▶ Task brief: With the pictures left out, please write out exactly each line from the one containing "You are a computer-use" through the end of the material.

******

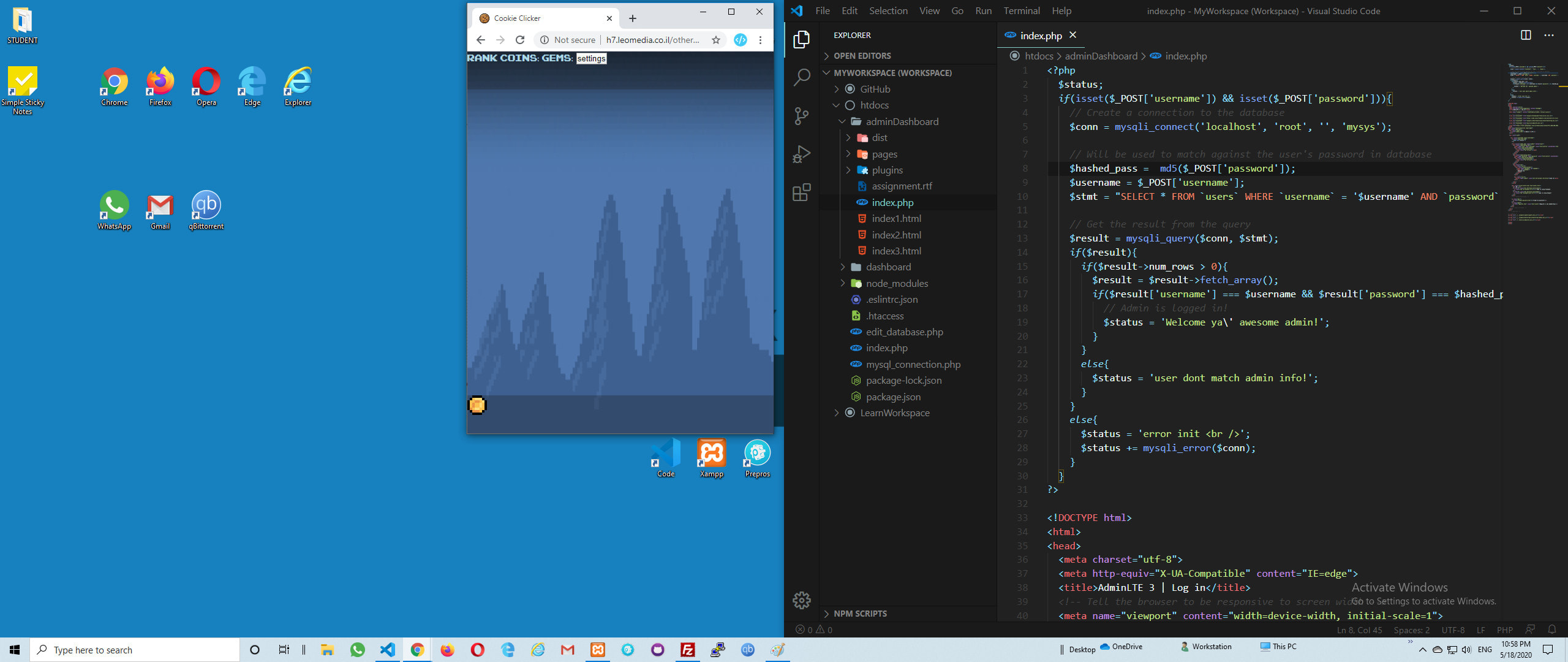
Task: Click the Terminal menu item
Action: pyautogui.click(x=1022, y=10)
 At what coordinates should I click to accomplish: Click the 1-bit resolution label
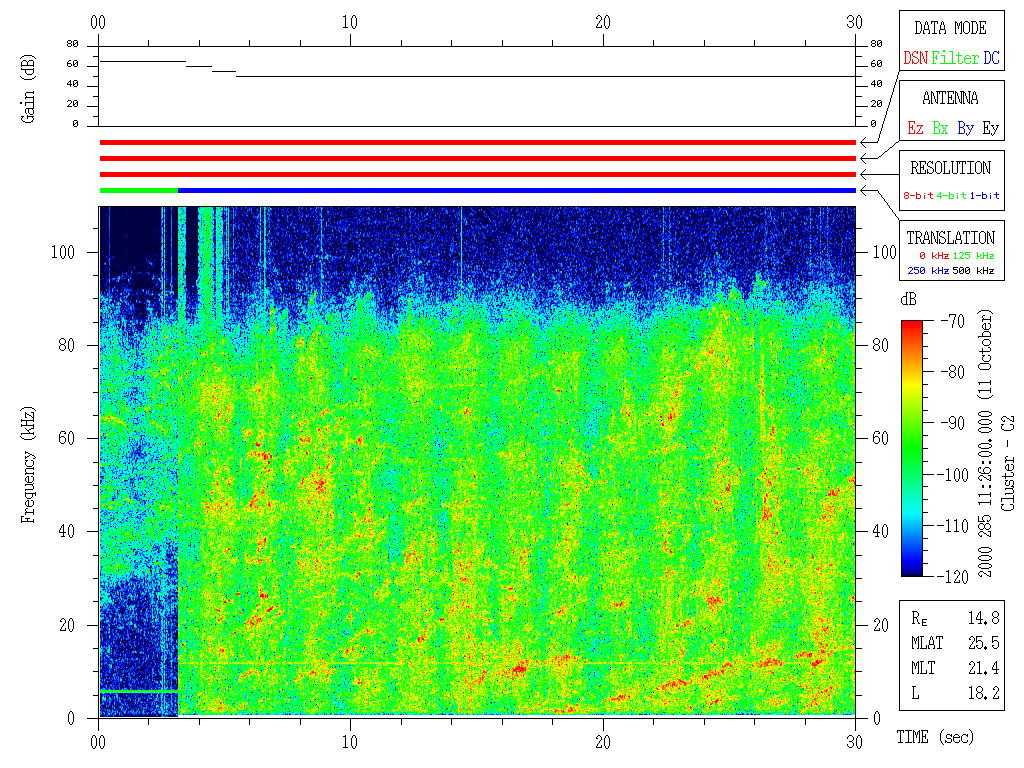pyautogui.click(x=986, y=196)
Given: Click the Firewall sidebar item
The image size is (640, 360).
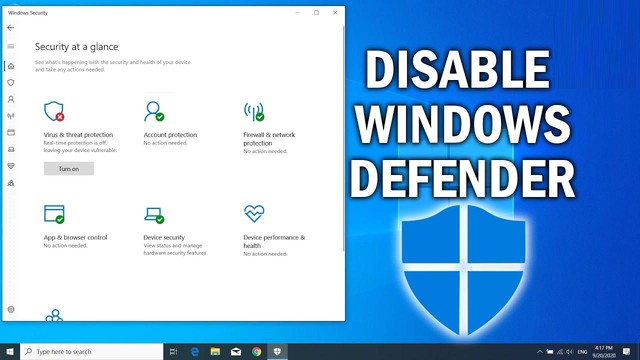Looking at the screenshot, I should [x=11, y=116].
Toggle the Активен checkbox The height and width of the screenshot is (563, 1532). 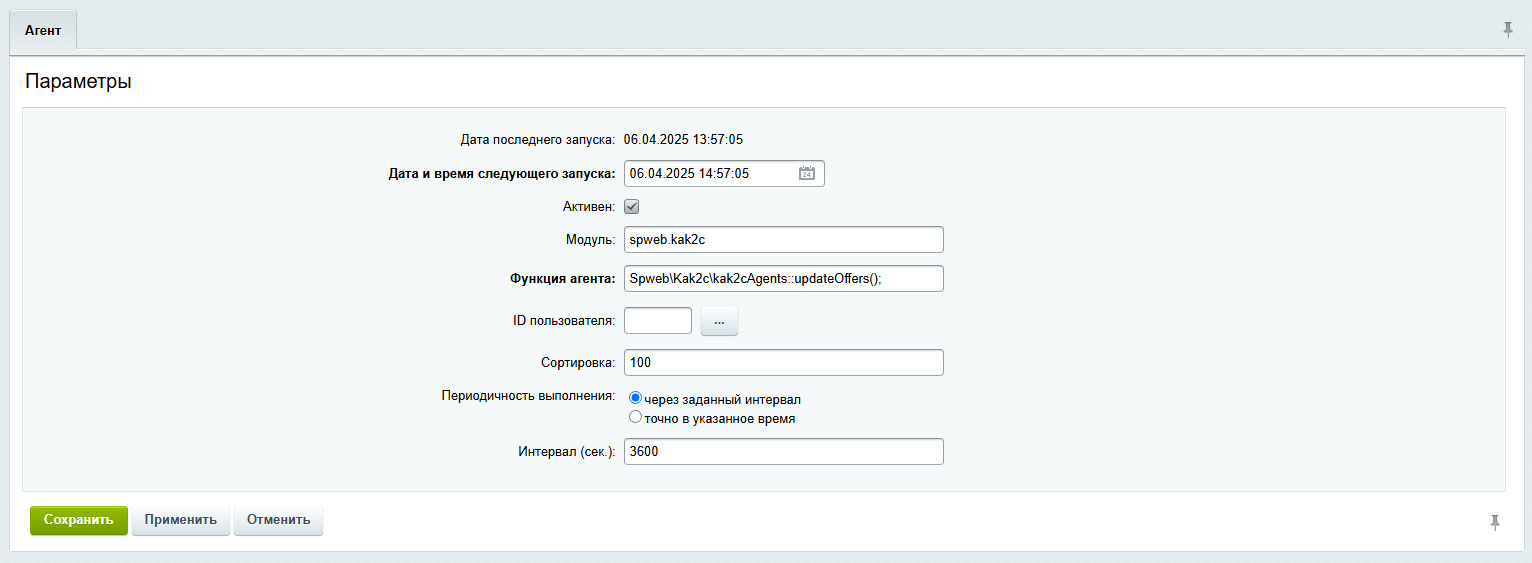coord(631,207)
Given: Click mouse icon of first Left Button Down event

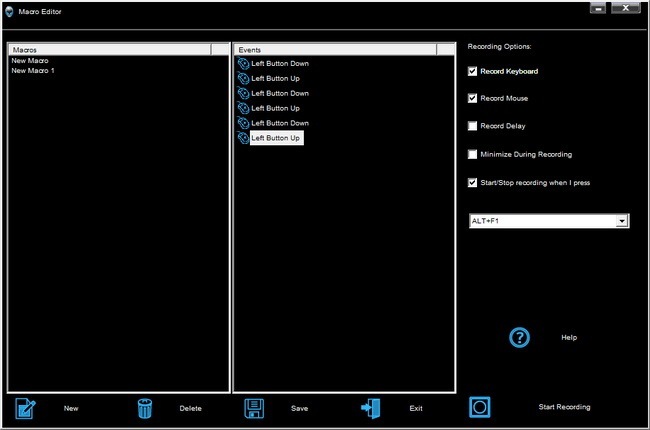Looking at the screenshot, I should (x=243, y=64).
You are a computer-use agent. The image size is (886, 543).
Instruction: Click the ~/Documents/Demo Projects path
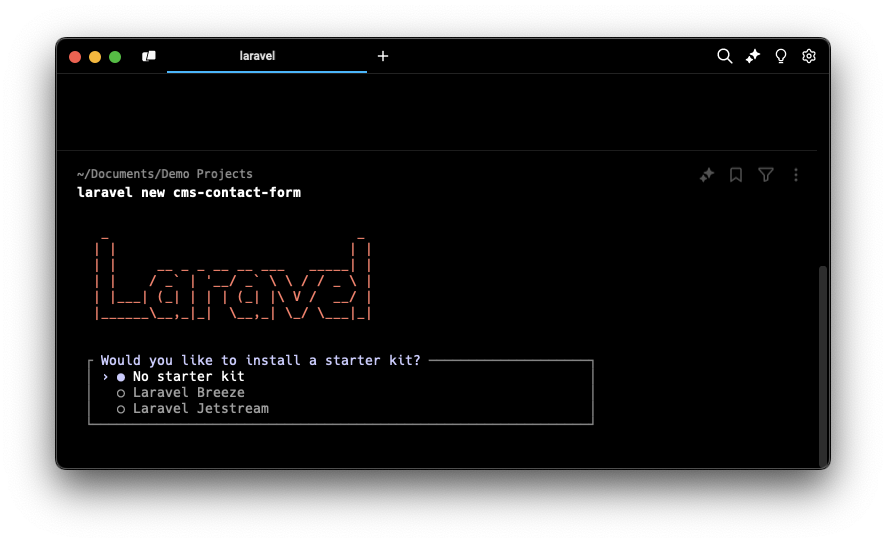tap(165, 174)
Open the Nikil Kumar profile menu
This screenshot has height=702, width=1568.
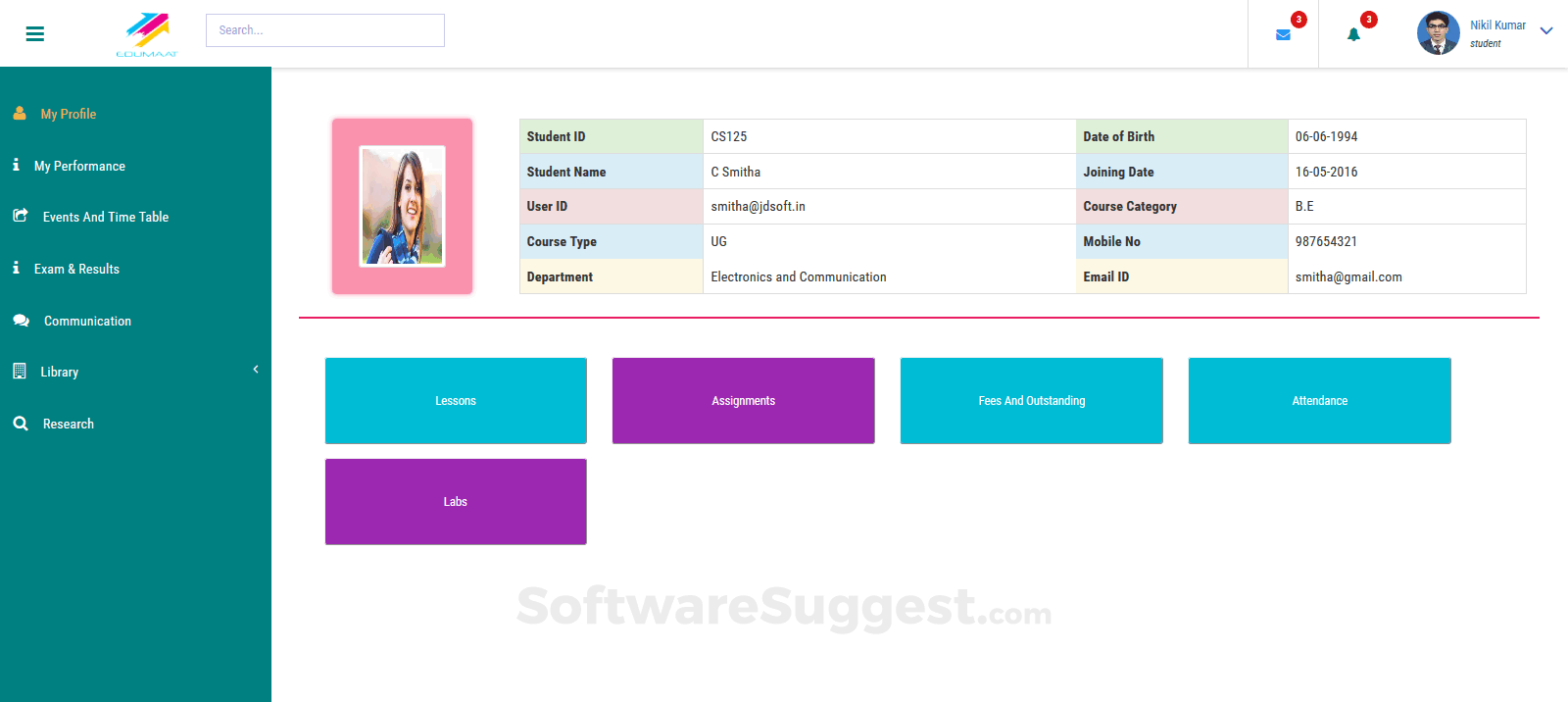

******

▶ Expected answer:
You are a computer-use agent. The image size is (886, 543).
Instruction: Click the ~/Documents/Demo Projects path
tap(165, 174)
Open the Nikil Kumar profile menu
This screenshot has height=702, width=1568.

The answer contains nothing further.